Provided information >>
— start —

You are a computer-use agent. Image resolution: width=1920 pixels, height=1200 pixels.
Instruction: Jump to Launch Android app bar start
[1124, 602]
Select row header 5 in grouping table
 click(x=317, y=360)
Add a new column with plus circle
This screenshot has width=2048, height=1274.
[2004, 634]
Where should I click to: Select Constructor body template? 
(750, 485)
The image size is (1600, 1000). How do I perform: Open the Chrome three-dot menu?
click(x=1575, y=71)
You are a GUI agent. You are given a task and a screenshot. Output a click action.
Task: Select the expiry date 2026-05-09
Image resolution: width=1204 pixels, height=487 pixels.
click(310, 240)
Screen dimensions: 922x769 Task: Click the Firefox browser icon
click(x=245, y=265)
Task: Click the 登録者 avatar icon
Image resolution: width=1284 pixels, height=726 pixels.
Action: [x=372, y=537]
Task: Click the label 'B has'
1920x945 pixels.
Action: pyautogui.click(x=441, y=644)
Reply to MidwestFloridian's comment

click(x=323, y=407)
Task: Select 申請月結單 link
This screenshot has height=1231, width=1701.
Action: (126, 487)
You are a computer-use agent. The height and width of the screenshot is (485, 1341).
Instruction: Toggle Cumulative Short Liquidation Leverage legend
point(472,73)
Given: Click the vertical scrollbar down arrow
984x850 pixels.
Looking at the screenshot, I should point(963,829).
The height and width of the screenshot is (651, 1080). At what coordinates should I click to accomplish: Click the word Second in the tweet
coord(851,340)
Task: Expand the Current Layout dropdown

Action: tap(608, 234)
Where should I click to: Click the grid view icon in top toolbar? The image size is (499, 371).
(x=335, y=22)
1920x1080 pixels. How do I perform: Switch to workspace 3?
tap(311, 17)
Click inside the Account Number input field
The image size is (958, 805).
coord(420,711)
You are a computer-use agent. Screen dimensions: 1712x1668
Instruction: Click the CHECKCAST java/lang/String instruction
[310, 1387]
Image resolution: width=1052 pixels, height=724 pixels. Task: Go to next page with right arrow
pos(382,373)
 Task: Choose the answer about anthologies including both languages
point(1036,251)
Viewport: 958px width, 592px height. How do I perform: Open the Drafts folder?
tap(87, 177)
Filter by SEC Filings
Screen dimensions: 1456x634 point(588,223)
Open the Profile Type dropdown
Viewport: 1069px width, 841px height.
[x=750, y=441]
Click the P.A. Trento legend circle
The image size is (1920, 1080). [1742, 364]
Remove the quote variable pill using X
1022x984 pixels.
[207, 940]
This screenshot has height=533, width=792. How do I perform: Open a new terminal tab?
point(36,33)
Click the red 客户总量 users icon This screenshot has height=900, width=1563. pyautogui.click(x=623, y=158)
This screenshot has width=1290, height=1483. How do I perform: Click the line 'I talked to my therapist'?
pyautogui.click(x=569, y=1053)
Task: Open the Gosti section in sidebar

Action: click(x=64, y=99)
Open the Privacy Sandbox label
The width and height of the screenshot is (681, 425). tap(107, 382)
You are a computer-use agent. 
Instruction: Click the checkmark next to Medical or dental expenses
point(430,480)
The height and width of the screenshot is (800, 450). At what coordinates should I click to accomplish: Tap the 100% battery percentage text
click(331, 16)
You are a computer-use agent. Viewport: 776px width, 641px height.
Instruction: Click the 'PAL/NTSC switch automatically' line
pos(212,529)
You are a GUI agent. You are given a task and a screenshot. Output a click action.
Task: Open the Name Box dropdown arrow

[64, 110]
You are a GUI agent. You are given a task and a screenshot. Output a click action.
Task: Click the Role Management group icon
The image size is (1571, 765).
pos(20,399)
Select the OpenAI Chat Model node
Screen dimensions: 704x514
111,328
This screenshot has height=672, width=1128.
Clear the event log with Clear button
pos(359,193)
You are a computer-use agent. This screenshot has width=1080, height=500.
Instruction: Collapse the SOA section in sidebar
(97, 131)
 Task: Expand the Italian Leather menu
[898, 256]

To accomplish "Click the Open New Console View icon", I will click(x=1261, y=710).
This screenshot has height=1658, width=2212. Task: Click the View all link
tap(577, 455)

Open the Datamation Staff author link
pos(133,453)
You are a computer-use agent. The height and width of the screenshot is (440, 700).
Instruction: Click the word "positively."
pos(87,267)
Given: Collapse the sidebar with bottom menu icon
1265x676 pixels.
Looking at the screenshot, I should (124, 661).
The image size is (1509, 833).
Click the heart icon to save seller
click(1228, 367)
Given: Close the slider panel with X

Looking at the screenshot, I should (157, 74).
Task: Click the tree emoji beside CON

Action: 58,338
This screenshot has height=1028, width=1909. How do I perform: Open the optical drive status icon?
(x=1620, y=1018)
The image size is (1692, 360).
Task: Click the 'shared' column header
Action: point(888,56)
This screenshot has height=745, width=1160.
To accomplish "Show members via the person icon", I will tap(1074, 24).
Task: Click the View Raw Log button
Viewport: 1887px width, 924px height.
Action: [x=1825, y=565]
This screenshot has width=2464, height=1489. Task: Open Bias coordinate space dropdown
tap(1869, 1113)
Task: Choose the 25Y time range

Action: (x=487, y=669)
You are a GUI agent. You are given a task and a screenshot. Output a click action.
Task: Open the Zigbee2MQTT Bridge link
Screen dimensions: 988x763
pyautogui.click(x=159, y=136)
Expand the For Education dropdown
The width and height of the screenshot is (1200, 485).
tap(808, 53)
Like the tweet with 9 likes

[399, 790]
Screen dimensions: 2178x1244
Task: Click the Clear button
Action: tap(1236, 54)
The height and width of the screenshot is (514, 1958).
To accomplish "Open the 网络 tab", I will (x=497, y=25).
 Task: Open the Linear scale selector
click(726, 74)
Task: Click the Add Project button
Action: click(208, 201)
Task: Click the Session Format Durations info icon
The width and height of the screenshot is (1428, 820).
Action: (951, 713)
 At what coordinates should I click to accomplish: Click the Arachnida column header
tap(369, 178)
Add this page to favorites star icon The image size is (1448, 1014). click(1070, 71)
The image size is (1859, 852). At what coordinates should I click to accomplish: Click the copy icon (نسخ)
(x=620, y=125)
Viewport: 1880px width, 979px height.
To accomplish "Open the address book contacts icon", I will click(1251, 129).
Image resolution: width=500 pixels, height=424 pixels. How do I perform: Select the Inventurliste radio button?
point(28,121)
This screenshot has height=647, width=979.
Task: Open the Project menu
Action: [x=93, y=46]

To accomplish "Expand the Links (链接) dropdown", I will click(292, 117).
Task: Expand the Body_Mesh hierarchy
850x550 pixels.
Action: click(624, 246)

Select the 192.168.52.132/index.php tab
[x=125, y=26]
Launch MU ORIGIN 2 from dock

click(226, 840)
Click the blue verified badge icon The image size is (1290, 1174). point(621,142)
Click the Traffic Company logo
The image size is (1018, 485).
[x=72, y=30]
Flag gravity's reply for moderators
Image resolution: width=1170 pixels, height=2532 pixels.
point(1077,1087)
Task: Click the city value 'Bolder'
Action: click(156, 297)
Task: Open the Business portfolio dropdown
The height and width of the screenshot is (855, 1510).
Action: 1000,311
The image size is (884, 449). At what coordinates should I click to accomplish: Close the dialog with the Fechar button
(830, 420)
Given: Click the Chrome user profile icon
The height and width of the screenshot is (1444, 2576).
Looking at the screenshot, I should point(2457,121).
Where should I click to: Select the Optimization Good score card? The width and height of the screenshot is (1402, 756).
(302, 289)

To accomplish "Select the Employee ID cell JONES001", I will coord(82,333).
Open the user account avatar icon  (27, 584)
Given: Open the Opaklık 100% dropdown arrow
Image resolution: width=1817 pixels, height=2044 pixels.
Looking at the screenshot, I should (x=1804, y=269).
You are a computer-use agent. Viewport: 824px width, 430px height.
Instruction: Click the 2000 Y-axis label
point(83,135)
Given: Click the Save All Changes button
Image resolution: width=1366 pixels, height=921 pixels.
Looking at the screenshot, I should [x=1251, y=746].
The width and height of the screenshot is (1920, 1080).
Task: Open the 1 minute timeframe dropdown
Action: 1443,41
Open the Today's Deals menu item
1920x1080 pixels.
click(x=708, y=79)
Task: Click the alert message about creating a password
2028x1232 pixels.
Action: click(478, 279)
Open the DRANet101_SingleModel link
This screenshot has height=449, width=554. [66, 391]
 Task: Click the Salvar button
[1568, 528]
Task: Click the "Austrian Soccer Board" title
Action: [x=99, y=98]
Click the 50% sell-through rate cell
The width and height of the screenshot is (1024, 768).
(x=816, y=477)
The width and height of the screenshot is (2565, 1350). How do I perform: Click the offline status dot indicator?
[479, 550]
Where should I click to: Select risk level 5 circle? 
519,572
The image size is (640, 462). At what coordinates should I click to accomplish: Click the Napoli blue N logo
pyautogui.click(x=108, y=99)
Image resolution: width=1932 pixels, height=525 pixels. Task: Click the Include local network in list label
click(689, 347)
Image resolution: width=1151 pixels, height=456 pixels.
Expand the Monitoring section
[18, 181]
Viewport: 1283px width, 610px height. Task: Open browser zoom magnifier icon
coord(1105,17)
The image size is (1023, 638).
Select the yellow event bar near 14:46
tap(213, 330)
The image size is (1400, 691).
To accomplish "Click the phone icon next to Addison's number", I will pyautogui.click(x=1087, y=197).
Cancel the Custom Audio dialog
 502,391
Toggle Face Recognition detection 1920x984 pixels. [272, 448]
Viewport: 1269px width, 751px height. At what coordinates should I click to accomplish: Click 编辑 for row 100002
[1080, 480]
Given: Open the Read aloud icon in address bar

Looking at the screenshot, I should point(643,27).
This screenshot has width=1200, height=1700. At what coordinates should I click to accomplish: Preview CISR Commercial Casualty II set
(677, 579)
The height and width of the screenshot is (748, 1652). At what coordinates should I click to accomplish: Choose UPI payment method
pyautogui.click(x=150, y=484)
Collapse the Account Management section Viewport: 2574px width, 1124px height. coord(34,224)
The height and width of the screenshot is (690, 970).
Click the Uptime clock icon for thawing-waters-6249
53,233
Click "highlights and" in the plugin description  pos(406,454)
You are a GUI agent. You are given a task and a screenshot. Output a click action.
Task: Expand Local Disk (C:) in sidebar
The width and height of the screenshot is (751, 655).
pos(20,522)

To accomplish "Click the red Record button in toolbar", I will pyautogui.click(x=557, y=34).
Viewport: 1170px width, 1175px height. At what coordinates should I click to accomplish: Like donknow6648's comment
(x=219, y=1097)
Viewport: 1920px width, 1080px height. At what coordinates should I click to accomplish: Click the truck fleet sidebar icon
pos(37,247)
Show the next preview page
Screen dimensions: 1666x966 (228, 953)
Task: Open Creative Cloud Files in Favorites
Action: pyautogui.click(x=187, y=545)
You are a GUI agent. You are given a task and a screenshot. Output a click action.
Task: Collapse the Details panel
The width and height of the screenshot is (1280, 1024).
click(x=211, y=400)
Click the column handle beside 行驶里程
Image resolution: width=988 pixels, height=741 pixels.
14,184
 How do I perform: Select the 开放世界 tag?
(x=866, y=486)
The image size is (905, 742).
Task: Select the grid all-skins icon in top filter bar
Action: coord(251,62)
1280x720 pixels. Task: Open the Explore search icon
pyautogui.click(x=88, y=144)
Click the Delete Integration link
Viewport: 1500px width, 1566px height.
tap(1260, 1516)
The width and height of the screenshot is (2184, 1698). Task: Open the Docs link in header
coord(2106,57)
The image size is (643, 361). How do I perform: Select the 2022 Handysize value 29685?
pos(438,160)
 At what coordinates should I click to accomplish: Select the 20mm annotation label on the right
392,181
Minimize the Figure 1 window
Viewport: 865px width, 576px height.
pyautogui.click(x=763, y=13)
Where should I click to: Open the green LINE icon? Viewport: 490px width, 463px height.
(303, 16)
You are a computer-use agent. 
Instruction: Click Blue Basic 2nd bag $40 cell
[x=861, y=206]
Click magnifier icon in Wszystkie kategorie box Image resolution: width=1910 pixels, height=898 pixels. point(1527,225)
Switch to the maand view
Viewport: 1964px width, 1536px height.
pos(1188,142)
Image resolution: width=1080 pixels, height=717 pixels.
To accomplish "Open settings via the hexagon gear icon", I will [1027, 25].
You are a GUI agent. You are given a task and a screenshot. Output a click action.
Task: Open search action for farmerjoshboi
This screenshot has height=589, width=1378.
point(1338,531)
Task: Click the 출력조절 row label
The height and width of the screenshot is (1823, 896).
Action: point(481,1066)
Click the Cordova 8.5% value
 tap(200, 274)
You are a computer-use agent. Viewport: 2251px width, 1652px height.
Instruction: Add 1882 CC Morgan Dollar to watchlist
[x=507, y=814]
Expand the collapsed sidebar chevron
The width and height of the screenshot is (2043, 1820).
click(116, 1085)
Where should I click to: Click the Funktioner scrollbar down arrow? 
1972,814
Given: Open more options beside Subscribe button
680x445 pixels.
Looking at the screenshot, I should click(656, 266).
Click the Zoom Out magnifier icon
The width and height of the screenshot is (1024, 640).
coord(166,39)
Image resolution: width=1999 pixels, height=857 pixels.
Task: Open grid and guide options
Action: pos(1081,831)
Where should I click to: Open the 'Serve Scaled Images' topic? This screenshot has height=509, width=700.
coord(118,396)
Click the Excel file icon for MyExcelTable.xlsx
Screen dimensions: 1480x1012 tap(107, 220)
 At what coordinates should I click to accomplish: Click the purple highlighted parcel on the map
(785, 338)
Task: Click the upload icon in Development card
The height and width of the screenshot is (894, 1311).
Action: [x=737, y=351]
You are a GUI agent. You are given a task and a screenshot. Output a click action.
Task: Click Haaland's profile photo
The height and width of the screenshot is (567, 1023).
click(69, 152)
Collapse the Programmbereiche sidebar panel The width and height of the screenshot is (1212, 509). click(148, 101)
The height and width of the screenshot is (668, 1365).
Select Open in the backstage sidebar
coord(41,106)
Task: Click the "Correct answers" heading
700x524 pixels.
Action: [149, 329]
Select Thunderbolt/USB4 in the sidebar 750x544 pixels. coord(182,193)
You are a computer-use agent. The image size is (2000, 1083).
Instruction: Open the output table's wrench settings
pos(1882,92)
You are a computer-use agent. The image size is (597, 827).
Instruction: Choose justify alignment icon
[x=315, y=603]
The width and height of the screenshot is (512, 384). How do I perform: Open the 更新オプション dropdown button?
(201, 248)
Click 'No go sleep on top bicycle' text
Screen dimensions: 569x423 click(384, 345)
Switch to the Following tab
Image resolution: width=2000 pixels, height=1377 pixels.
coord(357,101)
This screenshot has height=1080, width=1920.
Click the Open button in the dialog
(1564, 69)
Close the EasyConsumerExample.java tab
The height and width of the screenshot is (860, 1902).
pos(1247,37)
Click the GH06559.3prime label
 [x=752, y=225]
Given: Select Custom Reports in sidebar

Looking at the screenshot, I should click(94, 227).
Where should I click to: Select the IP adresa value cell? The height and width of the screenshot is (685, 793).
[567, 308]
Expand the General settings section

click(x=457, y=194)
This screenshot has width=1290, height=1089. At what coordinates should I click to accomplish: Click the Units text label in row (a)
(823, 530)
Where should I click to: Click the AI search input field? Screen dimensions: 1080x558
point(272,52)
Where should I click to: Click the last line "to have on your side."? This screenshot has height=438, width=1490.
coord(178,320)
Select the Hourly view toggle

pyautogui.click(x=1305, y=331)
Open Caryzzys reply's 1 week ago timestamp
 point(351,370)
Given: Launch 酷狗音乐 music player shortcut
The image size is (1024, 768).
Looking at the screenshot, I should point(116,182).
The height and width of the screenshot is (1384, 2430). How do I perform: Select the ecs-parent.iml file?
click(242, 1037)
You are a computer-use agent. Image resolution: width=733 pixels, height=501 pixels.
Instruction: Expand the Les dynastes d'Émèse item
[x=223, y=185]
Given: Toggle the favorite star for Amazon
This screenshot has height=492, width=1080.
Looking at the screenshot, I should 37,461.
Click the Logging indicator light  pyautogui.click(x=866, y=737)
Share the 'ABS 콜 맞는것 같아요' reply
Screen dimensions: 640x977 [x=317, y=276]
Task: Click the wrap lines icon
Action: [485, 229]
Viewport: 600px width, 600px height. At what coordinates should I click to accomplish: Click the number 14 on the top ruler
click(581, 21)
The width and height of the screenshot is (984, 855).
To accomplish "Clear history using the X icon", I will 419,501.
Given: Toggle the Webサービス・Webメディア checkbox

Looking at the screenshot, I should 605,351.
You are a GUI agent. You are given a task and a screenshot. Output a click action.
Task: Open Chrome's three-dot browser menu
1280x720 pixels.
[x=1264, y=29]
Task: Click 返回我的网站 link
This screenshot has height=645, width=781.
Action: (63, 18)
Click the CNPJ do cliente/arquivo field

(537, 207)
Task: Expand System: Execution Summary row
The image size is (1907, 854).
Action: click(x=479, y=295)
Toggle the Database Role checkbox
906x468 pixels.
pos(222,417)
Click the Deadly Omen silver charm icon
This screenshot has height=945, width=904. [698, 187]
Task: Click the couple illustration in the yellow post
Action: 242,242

— end —

Return every line in the records above that contains the string "java". Treat uppercase and lowercase letters as distinct.

Answer to this exercise >>
Instruction: Click the CHECKCAST java/lang/String instruction
Close the EasyConsumerExample.java tab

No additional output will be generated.